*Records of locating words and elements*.
>> start

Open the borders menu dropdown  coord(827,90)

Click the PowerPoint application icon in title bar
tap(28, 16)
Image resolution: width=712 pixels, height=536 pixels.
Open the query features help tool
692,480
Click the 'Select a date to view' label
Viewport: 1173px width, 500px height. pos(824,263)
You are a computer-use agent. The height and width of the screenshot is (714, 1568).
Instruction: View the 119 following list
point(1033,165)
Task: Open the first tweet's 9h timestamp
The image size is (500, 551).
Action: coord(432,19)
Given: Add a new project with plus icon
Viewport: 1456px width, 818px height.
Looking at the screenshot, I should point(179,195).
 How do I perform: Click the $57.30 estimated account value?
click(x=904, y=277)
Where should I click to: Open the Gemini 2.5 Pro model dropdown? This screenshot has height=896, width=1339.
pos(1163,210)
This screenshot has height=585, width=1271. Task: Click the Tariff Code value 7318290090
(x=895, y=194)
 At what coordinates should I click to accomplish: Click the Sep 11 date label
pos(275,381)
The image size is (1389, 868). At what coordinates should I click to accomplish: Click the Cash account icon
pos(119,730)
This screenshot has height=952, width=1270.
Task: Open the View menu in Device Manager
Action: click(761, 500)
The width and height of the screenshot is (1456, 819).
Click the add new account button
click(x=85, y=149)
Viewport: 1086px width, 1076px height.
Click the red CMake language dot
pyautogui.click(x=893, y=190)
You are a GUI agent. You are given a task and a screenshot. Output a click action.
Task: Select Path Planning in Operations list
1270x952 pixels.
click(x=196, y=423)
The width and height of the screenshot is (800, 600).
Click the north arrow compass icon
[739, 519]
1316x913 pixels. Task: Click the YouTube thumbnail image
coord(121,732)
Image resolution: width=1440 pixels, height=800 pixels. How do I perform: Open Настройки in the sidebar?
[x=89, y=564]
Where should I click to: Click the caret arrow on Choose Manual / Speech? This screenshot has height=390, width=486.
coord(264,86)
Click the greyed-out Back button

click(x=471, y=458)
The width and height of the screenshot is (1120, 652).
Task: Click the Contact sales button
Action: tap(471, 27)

>> end

*Exercise*. Retype the records above exactly, starting at the line that contains "Given: Add a new project with plus icon" and continuing through the end of the records.

*Written solution*.
Given: Add a new project with plus icon
Viewport: 1456px width, 818px height.
Looking at the screenshot, I should point(179,195).
 How do I perform: Click the $57.30 estimated account value?
click(x=904, y=277)
Where should I click to: Open the Gemini 2.5 Pro model dropdown? This screenshot has height=896, width=1339.
pos(1163,210)
This screenshot has height=585, width=1271. Task: Click the Tariff Code value 7318290090
(x=895, y=194)
 At what coordinates should I click to accomplish: Click the Sep 11 date label
pos(275,381)
The image size is (1389, 868). At what coordinates should I click to accomplish: Click the Cash account icon
pos(119,730)
This screenshot has height=952, width=1270.
Task: Open the View menu in Device Manager
Action: click(761, 500)
The width and height of the screenshot is (1456, 819).
Click the add new account button
click(x=85, y=149)
Viewport: 1086px width, 1076px height.
Click the red CMake language dot
pyautogui.click(x=893, y=190)
You are a GUI agent. You are given a task and a screenshot. Output a click action.
Task: Select Path Planning in Operations list
1270x952 pixels.
click(x=196, y=423)
The width and height of the screenshot is (800, 600).
Click the north arrow compass icon
[739, 519]
1316x913 pixels. Task: Click the YouTube thumbnail image
coord(121,732)
Image resolution: width=1440 pixels, height=800 pixels. How do I perform: Open Настройки in the sidebar?
[x=89, y=564]
Where should I click to: Click the caret arrow on Choose Manual / Speech? This screenshot has height=390, width=486.
coord(264,86)
Click the greyed-out Back button

click(x=471, y=458)
The width and height of the screenshot is (1120, 652).
Task: Click the Contact sales button
Action: tap(471, 27)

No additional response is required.